+++ Task inputs

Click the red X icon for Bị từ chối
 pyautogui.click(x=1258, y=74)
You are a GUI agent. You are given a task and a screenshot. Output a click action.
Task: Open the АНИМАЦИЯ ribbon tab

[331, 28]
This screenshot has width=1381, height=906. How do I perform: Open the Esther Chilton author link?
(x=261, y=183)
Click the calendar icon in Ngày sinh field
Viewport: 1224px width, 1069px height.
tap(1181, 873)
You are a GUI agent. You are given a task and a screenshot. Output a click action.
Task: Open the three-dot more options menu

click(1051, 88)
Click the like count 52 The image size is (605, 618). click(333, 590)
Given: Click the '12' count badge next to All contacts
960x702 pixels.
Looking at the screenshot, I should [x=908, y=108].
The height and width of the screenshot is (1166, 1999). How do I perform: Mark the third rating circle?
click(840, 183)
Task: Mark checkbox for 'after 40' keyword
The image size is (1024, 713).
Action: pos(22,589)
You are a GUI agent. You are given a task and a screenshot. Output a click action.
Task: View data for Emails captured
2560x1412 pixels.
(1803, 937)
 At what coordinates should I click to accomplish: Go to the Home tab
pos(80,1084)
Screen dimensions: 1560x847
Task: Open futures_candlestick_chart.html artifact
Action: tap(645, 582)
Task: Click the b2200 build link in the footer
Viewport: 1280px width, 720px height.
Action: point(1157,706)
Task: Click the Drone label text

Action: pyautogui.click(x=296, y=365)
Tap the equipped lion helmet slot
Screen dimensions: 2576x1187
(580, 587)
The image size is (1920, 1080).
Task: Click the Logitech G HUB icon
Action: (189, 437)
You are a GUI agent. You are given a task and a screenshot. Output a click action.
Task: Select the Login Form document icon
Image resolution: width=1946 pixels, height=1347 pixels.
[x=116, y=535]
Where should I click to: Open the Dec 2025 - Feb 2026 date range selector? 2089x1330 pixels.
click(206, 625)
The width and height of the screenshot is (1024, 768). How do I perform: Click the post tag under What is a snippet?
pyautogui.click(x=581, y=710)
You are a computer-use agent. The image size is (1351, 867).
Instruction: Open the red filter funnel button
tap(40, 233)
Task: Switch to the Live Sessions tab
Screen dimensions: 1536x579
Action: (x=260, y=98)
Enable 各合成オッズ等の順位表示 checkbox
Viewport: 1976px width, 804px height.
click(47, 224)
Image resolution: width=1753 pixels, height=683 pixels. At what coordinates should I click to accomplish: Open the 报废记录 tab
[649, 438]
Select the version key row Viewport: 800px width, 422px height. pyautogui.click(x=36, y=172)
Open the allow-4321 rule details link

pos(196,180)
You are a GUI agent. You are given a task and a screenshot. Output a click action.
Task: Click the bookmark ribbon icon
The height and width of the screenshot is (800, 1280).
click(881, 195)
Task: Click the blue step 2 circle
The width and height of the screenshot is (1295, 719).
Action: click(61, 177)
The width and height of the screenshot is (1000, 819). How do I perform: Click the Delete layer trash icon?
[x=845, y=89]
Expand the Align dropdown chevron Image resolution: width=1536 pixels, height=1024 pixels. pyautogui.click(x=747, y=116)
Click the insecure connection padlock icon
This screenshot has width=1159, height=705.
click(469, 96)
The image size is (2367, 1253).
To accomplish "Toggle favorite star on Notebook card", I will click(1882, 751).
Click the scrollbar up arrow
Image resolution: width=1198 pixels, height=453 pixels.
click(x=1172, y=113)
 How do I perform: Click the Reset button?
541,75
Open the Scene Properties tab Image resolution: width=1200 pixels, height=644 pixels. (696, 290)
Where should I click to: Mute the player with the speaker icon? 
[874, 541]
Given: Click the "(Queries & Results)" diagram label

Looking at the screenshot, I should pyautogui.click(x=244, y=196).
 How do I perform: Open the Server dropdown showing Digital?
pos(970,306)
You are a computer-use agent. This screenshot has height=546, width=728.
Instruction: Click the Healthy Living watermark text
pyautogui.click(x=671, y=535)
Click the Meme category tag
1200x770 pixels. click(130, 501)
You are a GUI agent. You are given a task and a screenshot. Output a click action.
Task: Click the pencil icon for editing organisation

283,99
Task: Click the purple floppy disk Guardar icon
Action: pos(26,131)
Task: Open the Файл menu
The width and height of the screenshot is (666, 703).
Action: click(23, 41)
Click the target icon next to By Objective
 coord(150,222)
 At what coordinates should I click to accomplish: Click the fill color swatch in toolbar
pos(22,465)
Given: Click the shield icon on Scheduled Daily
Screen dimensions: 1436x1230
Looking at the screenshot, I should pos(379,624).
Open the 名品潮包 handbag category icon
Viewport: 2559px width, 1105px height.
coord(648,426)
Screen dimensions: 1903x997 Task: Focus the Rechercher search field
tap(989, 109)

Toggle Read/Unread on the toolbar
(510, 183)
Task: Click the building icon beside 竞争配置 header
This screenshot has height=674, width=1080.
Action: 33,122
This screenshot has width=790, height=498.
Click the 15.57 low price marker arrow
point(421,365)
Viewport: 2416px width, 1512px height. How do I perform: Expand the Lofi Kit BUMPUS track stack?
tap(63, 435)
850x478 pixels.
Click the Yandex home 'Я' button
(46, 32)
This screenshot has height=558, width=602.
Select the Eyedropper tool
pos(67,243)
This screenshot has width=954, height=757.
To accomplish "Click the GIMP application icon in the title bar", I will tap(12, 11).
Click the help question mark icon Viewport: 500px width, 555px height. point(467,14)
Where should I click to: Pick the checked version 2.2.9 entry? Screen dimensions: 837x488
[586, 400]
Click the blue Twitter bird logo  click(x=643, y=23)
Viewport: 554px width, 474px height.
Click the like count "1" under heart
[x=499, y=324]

++++++

Report every line of the records above that contains the string "toolbar", matching case exactly.

▶ [Answer]:
 At what coordinates should I click to accomplish: Click the fill color swatch in toolbar
Toggle Read/Unread on the toolbar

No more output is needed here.